III. FAVORABLE AU RENFORCEMENT DU POUVOIR DE DÉROGATION, LA COMMISSION EN A ÉLARGI LA PORTÉE ET A LEVÉ LES FREINS À SA MOBILISATION
A. LA COMMISSION A ÉLARGI LA PORTÉE DU POUVOIR PRÉFECTORAL DE DÉROGATION INSCRIT DANS LA LOI
1. Une consécration législative du pouvoir de dérogation attendue et bienvenue
La commission a accueilli favorablement la consécration législative du pouvoir préfectoral de dérogation, dont le renforcement avait été préconisé par le groupe de travail de la présidence du Sénat sur la décentralisation en 20234(*).
L'inscription dans la loi de ce dispositif présente un triple intérêt :
- juridiquement, elle élargit le champ de la dérogation à toutes matières ainsi qu'aux normes arrêtées par les opérateurs de l'État ;
- politiquement, elle permet de reconnaître le rôle du préfet pour apprécier l'intérêt général des projets locaux et adapter la norme nationale aux particularités locales ;
- elle contribue à clarifier les conditions de mise en oeuvre de la responsabilité pénale des préfets usant de cette prérogative.
2. Un élargissement substantiel de la portée du pouvoir de dérogation
La commission, par l'adoption d'un amendement COM-4 de la rapporteure, a réécrit l'article 1er afin d'élargir et de préciser la portée et le champ du dispositif.
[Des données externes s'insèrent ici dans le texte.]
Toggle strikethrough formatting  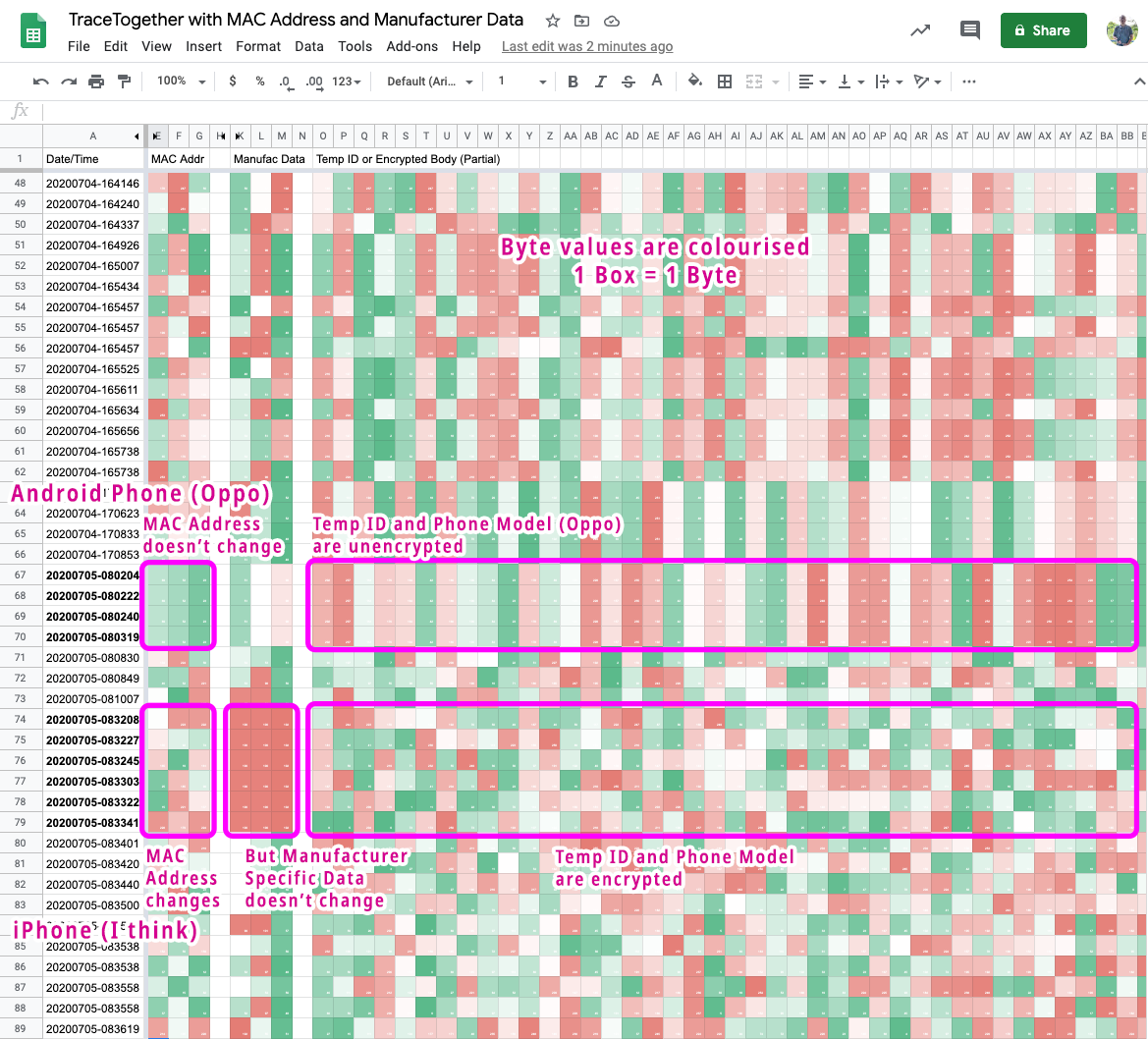pos(629,82)
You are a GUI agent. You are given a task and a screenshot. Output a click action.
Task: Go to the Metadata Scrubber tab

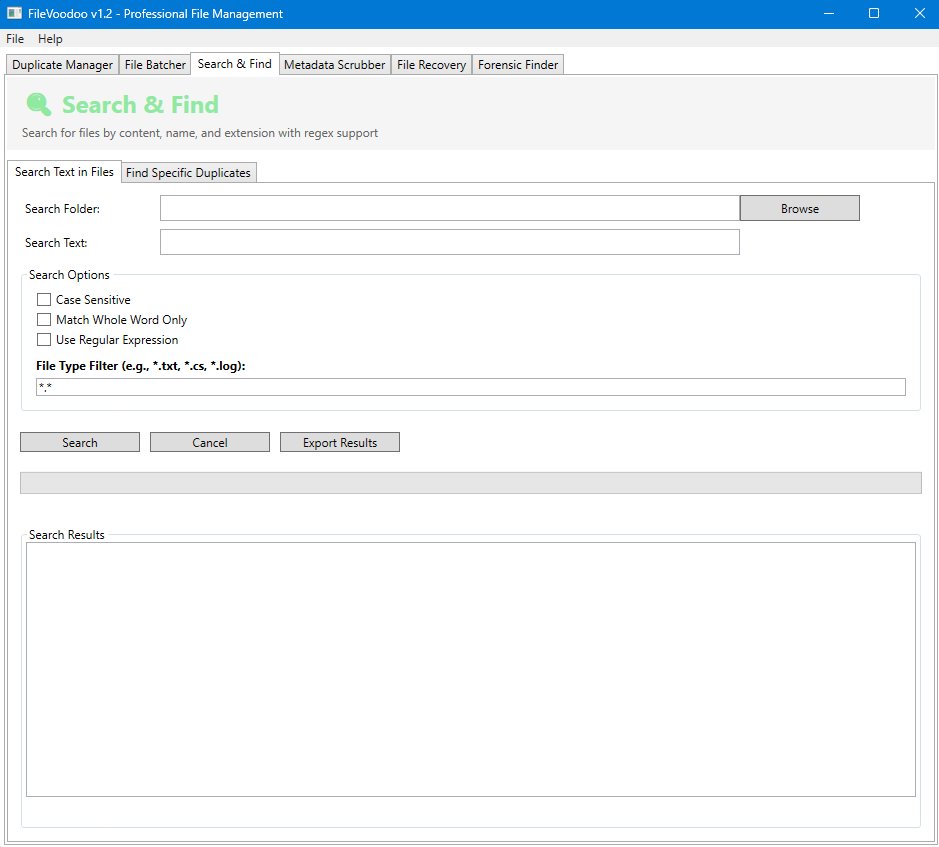(334, 65)
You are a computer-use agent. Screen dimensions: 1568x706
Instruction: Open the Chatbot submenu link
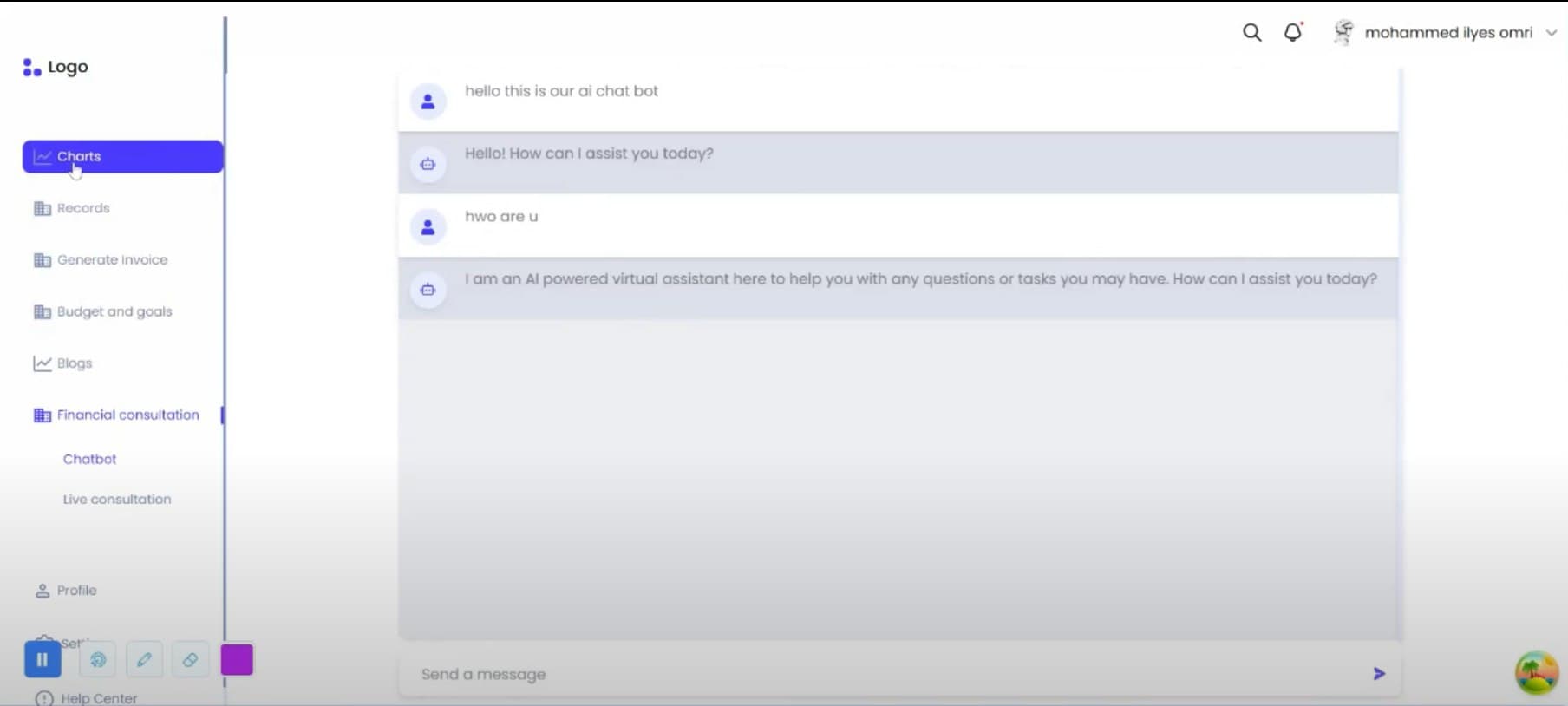[89, 459]
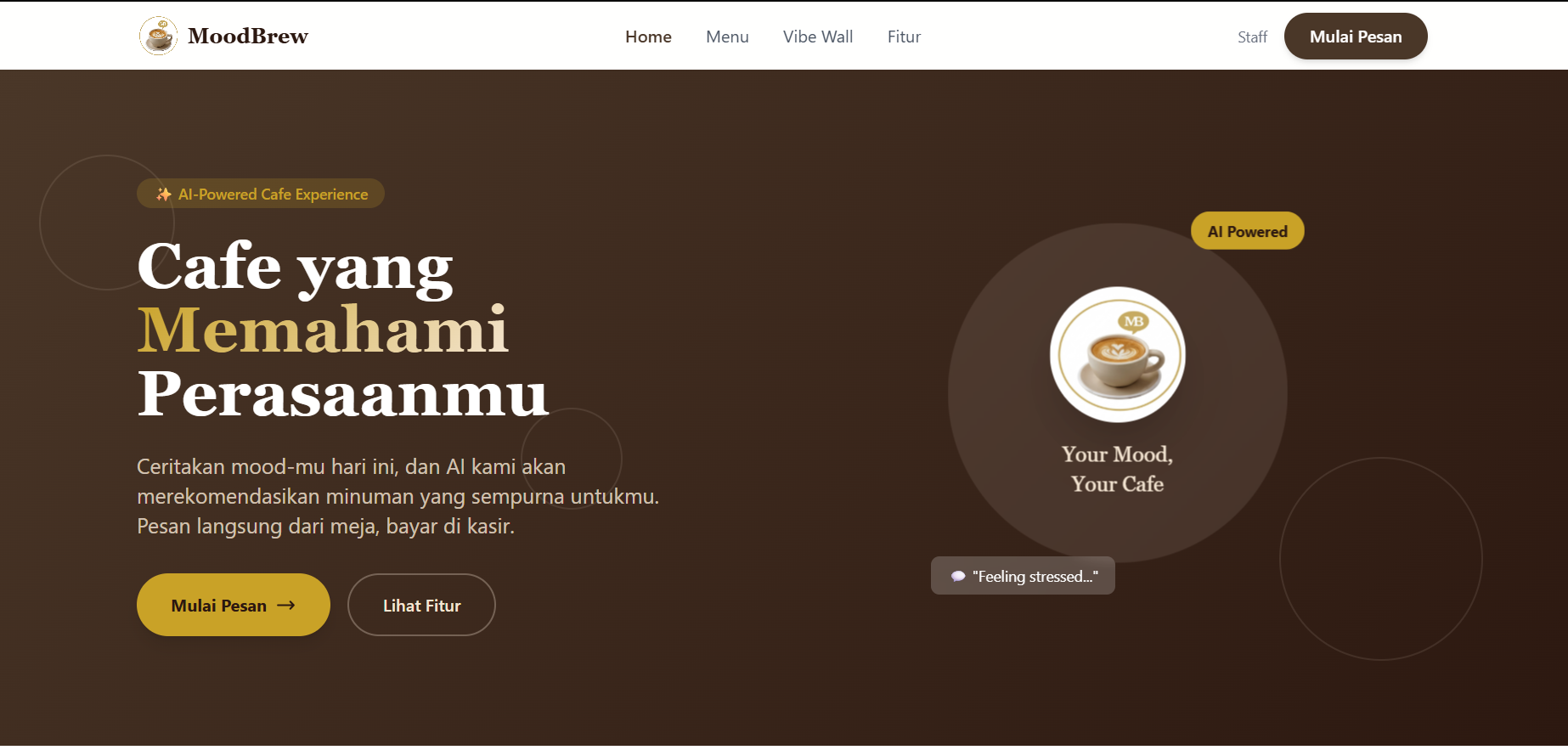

Elle a ainsi :
- étendu le champ des normes susceptibles de faire l'objet d'une dérogation : la commission a entendu permettre au préfet de déroger à toute norme relevant de la compétence d'un service de l'État ayant un champ d'action territoriale, incluant l'ensemble des opérateurs et agences étatiques du département ou de la région. En outre, le préfet pourra, au titre de son droit de dérogation, prendre des décisions réglementaires et des décisions individuelles ;
- élargi le champ des bénéficiaires du droit de dérogation : la commission a supprimé la distinction initiale entre les collectivités et les particuliers, afin d'inclure tout autre type d'acteurs (associations, fondations, etc.) ;
- précisé les conditions dans lesquelles le préfet peut déroger à des normes « de fond » : le préfet pourra prévoir des adaptations mineures à ces normes, à condition de poursuivre un objectif de facilitation des projets locaux.
3. Une démarche d'ouverture, au cas par cas, de facultés de dérogation à certaines normes de valeur législative
Soulignant que l'introduction d'un dispositif de portée générale qui permettrait au préfet de déroger à des normes de nature législative ne serait pas conforme aux exigences constitutionnelles, la commission a salué la démarche consistant à octroyer, au cas par cas et pour des objectifs précisément définis, des facultés de dérogation à certaines dispositions législatives.
De façon générale, la commission a jugé utiles les régimes législatifs de dérogation introduits par les articles 2 à 4, tout en considérant que des ajustements pourraient s'avérer nécessaires lors de l'examen de la proposition de loi en séance publique.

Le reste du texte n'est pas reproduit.